Wow, a perfect storm of bad things happening all at the holiday season. Hopefully you can find something that will pull you out of this funk. Like is there something special you can do for your wife's grandfather to make him feel loved? Sometimes when we focus on others it makes our concerns seem smaller.


----------



## ChuckCanuck (Dec 15, 2012)

The increased focus on happiness and joy during the holidays always seems to hyper-focus those of us whose holiday season isn't quite Norman Rockwell. I have no advice, but keep it together - your sanity - that is.


----------



## Cee Paul (Apr 11, 2012)

EleGirl said:


> Wow, a perfect storm of bad things happening all at the holiday season. Hopefully you can find something that will pull you out of this funk. Like is there something special you can do for your wife's grandfather to make him feel loved? Sometimes when we focus on others it makes our concerns seem smaller.


He's in a nice rehab place nearby and we went and saw him for about 30 minutes tonight, buuut - then afterwards my wife starts a big shouting match with me in the car about where to eat even after I told her that "anywhere is fine"(because it was late and we were both starving)!!


----------



## 2ntnuf (Jul 14, 2012)

Cee Paul said:


> He's in a nice rehab place nearby and we went and saw him for about 30 minutes tonight, buuut - then afterwards my wife starts a big shouting match with me in the car about where to eat even after *I told her that "anywhere is fine"*(because it was late and we were both starving)!!


Saw this part in bold. My XW hated when I said that. Don't make me say ni..gu.. I won't say it. 

Sorry about your Christmas and especially your grandfather. Hope he is better soon.


----------



## Cee Paul (Apr 11, 2012)

2ntnuf said:


> Saw this part in bold. My XW hated when I said that. Don't make me say ni..gu.. I won't say it.
> 
> Sorry about your Christmas and especially your grandfather. Hope he is better soon.

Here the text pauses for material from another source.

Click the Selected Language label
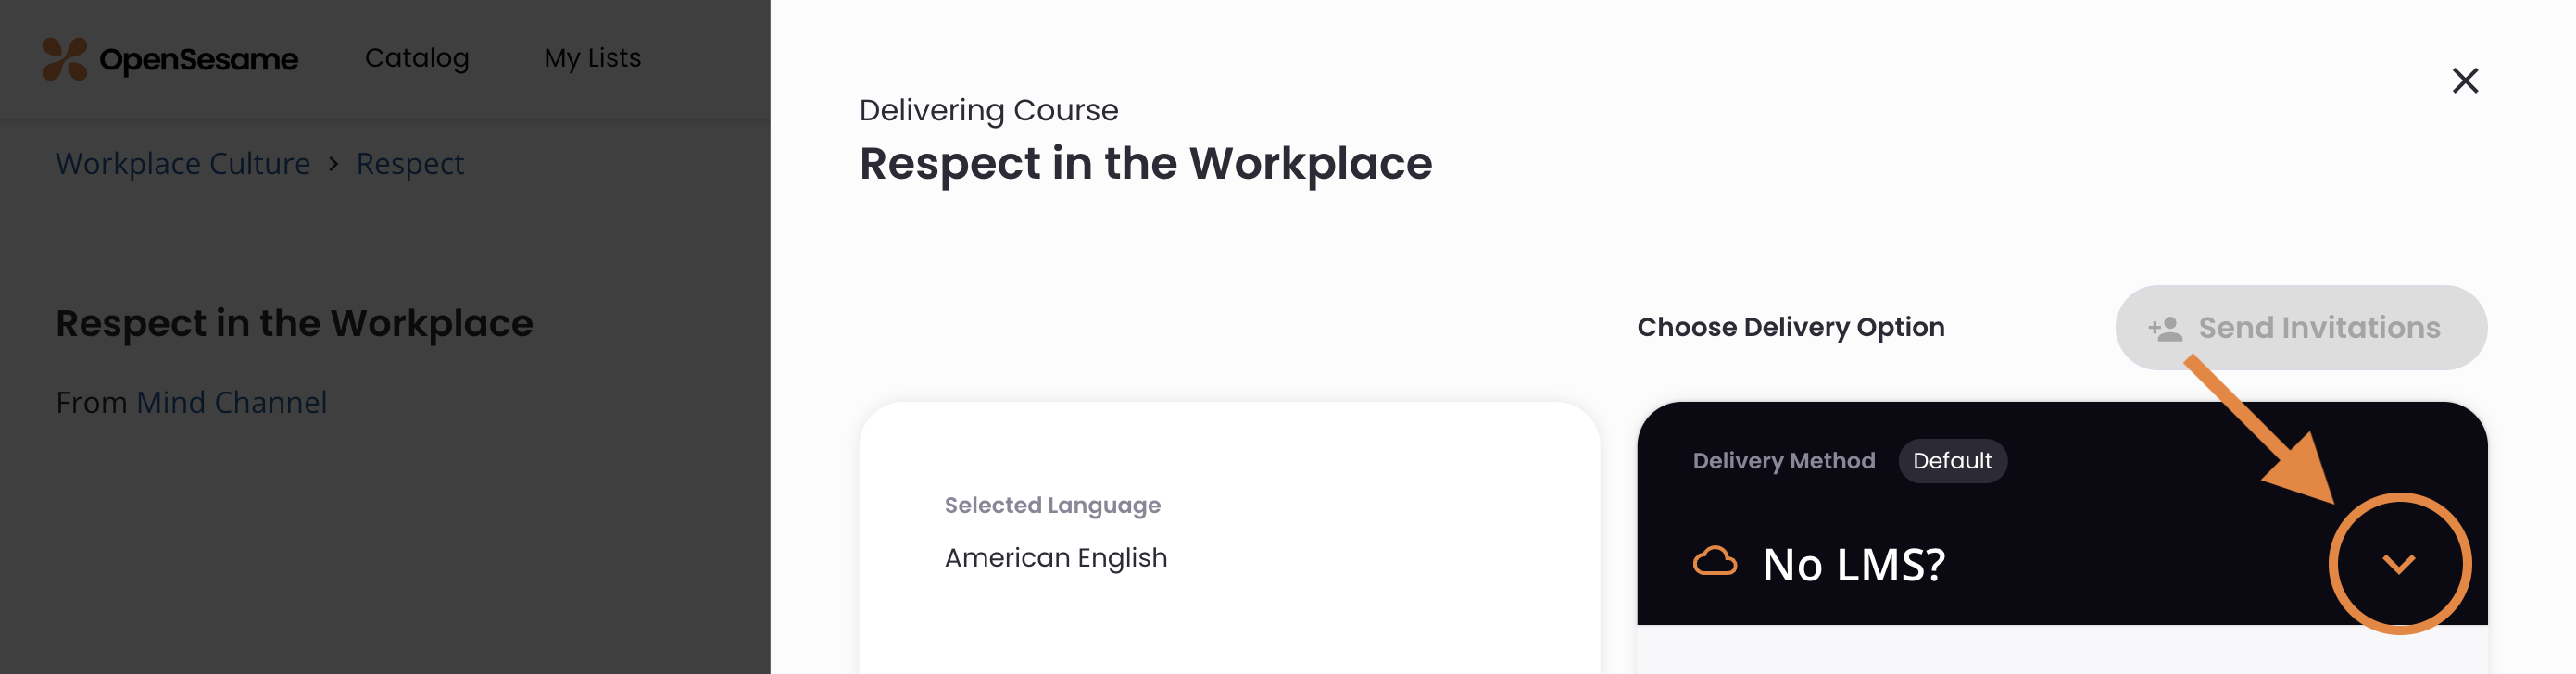Image resolution: width=2576 pixels, height=674 pixels. [x=1052, y=505]
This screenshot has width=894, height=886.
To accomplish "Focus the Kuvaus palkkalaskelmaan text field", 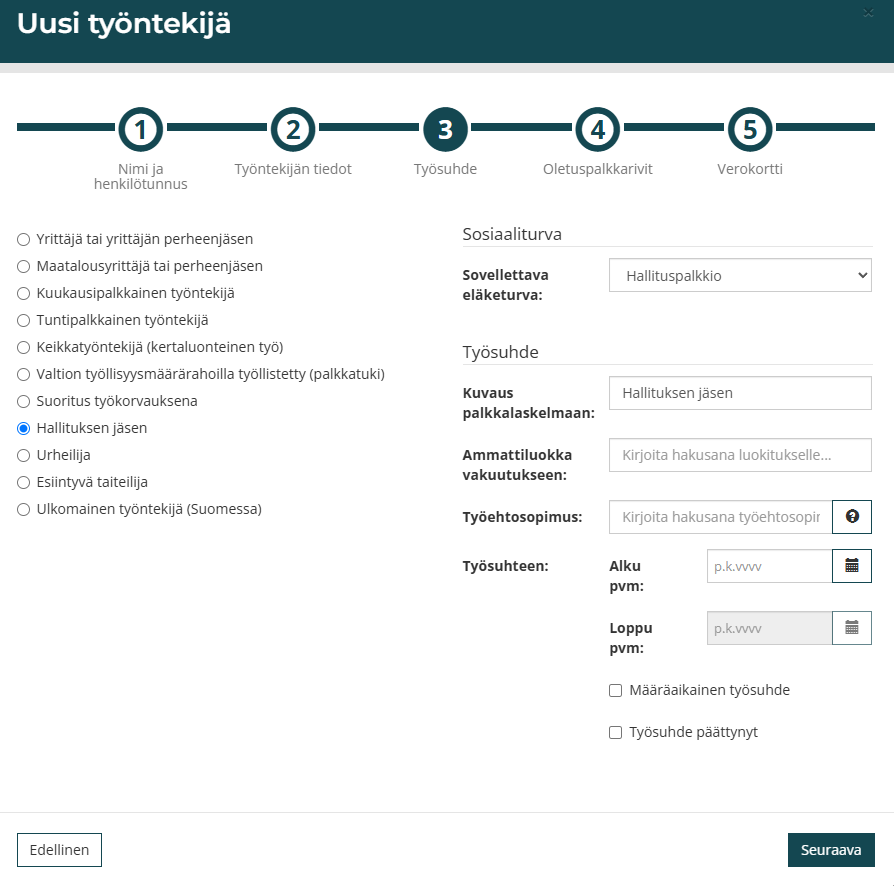I will click(x=740, y=393).
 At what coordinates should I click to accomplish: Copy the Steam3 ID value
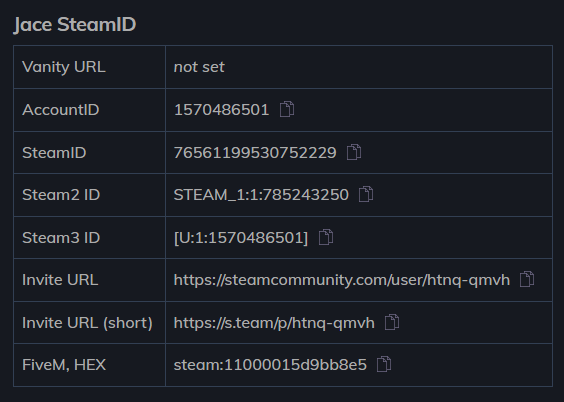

Thanks, and it's my wife's grandfather but I still love him like my own; and as far as dinner I was telling the truth about "anywhere" because a newspaper covered in ketchup was sounding good at that point.


----------



## Wolfy82 (Dec 24, 2012)

Don't feel alone, there is bunch of us feeling same way this holiday season.


----------



## momvswild (Dec 24, 2012)

I know it's hard because everything is magnified at Christmas...I think it's because media and advertising make the holiday out to be like a 'Currier and Ives' portrait...but this is a fantasy and reality cannot ever match fantasy. Then, we start to think that ourselves and our lives are the 'odd man out' when all else is happiness, music and Bedford Falls. 

Remember that you are not alone.


----------



## Cee Paul (Apr 11, 2012)

Well earlier tonight we spent a nice Christmas Eve with her family, and right now we're drinking sangria wine and watching "A Christmas Story" so I really can't complain very much right now.


----------